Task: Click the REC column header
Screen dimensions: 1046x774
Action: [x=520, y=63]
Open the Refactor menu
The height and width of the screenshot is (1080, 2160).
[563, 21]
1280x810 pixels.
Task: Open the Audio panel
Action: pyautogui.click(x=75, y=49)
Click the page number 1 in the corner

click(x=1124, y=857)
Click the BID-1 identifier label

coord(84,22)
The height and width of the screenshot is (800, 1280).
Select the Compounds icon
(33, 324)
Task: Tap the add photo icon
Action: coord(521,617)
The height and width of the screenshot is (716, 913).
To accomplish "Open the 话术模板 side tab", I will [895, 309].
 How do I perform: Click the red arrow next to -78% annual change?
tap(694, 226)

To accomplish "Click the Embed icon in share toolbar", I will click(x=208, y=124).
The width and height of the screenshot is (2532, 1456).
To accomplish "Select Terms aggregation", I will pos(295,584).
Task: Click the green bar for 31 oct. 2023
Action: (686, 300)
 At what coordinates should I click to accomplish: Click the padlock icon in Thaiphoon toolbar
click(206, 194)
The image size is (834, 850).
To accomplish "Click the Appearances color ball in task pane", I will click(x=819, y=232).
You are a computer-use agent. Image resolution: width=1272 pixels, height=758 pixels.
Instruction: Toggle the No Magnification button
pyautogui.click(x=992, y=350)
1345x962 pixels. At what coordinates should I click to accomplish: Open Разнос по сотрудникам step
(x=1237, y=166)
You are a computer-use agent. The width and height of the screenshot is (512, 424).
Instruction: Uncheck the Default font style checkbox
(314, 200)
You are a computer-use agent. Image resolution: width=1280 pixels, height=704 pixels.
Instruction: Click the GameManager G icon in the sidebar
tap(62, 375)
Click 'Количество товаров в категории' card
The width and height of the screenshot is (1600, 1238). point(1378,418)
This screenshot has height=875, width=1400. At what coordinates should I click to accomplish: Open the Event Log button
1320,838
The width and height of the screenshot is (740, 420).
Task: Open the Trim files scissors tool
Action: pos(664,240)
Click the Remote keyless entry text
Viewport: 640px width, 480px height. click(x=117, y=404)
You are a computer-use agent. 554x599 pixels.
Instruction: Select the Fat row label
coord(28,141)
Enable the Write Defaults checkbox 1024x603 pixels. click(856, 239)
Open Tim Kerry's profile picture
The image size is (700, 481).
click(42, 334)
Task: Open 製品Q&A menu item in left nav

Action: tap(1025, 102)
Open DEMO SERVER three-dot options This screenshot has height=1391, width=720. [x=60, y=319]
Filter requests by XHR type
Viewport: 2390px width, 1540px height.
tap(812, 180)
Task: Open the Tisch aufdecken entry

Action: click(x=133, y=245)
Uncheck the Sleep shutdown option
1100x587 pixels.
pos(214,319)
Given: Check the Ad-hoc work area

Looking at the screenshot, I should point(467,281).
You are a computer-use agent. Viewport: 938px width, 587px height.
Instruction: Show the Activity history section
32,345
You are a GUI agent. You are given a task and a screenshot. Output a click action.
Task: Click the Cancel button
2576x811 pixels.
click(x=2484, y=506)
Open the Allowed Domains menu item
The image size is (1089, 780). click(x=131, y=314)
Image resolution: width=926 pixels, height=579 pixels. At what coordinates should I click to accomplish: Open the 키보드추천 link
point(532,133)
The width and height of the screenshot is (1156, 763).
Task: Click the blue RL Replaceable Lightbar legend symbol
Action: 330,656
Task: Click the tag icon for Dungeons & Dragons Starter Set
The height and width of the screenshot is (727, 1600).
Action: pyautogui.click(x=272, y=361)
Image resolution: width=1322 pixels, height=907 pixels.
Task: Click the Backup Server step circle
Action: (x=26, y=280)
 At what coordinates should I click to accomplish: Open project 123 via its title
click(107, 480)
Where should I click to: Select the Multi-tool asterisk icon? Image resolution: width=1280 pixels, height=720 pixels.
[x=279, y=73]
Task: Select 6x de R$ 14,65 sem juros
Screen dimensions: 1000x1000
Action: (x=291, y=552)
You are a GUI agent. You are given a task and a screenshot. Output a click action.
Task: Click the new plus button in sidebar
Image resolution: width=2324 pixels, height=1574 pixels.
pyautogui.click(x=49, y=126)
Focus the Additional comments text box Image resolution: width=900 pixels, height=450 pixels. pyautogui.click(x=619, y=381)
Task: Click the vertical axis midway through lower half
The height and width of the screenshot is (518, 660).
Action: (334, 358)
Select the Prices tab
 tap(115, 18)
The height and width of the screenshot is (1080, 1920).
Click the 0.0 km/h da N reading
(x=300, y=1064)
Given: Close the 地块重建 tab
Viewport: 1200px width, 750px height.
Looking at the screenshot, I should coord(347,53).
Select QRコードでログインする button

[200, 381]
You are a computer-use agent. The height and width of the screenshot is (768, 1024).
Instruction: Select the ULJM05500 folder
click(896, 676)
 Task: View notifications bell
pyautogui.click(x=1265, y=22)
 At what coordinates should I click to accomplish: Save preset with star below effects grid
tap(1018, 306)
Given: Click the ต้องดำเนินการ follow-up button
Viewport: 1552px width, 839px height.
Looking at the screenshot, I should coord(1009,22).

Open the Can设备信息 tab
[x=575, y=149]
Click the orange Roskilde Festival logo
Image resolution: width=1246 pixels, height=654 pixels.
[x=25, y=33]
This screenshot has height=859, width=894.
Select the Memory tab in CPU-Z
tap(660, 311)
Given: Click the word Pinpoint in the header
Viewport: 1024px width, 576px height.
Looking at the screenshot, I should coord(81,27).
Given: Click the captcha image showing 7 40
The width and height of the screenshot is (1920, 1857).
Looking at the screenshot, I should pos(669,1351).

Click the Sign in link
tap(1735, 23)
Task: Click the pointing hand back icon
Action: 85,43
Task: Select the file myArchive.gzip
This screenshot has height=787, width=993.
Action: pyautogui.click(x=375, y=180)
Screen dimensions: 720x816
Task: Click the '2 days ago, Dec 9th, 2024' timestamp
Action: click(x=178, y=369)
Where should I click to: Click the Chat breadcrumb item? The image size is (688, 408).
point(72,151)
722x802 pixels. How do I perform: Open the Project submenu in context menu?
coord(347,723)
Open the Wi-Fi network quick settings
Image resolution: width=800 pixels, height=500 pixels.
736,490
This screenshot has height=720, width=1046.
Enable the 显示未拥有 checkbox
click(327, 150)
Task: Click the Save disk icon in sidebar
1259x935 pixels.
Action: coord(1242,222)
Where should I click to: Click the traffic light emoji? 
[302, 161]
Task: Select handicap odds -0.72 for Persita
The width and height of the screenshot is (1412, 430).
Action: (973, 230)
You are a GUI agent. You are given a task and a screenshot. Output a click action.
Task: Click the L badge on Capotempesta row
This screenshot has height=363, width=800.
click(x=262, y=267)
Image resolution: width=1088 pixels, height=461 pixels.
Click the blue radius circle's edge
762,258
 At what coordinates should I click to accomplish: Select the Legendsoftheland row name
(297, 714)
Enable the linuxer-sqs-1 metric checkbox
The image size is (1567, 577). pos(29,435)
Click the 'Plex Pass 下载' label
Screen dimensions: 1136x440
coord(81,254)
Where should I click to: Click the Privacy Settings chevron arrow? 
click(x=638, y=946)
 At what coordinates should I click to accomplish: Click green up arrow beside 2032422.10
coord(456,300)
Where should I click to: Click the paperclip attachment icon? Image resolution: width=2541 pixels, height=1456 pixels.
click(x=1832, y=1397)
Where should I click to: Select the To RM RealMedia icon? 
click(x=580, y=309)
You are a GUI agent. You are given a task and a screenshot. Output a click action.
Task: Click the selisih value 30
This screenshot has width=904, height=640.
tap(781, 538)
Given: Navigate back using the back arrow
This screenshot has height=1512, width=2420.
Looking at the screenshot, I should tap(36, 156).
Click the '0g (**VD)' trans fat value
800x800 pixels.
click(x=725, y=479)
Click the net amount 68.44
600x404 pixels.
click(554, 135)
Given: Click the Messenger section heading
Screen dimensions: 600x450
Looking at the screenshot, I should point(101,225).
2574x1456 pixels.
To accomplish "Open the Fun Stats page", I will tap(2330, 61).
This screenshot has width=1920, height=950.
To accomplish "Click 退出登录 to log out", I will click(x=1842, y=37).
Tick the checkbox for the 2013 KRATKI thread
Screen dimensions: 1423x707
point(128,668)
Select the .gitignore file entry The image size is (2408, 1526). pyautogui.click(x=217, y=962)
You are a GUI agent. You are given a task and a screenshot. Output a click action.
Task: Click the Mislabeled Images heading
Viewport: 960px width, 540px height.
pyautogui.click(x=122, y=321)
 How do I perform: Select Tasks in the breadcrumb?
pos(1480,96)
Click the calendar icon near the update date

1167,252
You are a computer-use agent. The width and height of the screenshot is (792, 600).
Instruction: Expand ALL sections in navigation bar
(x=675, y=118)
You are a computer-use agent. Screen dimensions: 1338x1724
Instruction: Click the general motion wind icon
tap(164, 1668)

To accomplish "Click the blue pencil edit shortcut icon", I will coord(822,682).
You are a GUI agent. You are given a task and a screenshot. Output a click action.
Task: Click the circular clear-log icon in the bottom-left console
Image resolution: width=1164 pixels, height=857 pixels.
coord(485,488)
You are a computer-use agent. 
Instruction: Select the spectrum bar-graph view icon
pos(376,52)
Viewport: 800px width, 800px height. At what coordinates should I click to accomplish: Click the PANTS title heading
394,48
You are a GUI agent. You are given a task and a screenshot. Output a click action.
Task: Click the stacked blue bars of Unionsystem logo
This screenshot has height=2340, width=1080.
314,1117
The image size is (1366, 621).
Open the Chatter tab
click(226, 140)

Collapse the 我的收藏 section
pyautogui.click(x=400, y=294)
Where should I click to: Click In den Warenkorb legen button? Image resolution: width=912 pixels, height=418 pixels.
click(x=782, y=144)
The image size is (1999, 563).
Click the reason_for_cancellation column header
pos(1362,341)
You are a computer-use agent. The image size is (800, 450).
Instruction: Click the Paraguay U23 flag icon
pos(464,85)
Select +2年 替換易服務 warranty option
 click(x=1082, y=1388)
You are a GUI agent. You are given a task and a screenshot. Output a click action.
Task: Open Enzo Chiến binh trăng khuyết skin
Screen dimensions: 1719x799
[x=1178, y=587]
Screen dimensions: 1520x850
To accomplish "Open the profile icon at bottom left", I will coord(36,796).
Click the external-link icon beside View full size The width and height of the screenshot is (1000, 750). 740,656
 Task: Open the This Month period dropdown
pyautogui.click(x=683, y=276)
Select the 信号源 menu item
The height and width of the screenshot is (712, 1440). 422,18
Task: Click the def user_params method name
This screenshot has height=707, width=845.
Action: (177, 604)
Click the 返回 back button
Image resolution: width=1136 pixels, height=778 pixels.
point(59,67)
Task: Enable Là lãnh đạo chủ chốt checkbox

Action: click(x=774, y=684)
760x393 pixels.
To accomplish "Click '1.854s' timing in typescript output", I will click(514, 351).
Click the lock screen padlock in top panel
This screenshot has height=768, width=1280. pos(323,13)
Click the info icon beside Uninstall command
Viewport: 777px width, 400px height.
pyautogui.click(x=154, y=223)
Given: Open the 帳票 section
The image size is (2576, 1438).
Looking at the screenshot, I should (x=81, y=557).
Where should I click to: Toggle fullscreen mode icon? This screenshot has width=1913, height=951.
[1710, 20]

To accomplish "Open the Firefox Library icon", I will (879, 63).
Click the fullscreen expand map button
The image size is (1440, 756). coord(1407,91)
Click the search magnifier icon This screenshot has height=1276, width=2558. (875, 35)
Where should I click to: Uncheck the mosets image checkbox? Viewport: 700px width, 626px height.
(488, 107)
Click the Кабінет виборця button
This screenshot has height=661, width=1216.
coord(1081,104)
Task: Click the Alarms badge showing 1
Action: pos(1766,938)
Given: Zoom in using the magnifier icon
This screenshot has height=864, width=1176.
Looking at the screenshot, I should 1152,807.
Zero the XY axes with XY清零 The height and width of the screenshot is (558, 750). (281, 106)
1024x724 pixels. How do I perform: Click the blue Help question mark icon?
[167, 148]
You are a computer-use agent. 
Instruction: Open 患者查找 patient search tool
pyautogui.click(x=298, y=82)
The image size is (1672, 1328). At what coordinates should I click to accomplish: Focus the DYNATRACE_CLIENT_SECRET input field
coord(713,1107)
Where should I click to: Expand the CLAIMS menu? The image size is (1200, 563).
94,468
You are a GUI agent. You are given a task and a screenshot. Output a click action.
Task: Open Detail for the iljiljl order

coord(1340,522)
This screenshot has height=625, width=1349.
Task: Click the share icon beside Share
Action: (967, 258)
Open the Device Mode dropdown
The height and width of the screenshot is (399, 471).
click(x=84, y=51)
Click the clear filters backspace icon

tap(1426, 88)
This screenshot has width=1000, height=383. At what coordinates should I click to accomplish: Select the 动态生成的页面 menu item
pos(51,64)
──────────
→ WRITTEN TASK
Reproduce, unchanged, the lines from the one containing "The height and width of the screenshot is (716, 913)." through the one containing "coord(28,141)", including both of those lines.

→ REPLY
The height and width of the screenshot is (716, 913).
To accomplish "Open the 话术模板 side tab", I will [895, 309].
 How do I perform: Click the red arrow next to -78% annual change?
tap(694, 226)

To accomplish "Click the Embed icon in share toolbar", I will click(x=208, y=124).
The width and height of the screenshot is (2532, 1456).
To accomplish "Select Terms aggregation", I will pos(295,584).
Task: Click the green bar for 31 oct. 2023
Action: (686, 300)
 At what coordinates should I click to accomplish: Click the padlock icon in Thaiphoon toolbar
click(206, 194)
The image size is (834, 850).
To accomplish "Click the Appearances color ball in task pane", I will click(x=819, y=232).
You are a computer-use agent. Image resolution: width=1272 pixels, height=758 pixels.
Instruction: Toggle the No Magnification button
pyautogui.click(x=992, y=350)
1345x962 pixels. At what coordinates should I click to accomplish: Open Разнос по сотрудникам step
(x=1237, y=166)
You are a computer-use agent. The width and height of the screenshot is (512, 424).
Instruction: Uncheck the Default font style checkbox
(314, 200)
You are a computer-use agent. Image resolution: width=1280 pixels, height=704 pixels.
Instruction: Click the GameManager G icon in the sidebar
tap(62, 375)
Click 'Количество товаров в категории' card
The width and height of the screenshot is (1600, 1238). point(1378,418)
This screenshot has height=875, width=1400. At what coordinates should I click to accomplish: Open the Event Log button
1320,838
The width and height of the screenshot is (740, 420).
Task: Open the Trim files scissors tool
Action: pos(664,240)
Click the Remote keyless entry text
Viewport: 640px width, 480px height. click(x=117, y=404)
You are a computer-use agent. 554x599 pixels.
Instruction: Select the Fat row label
coord(28,141)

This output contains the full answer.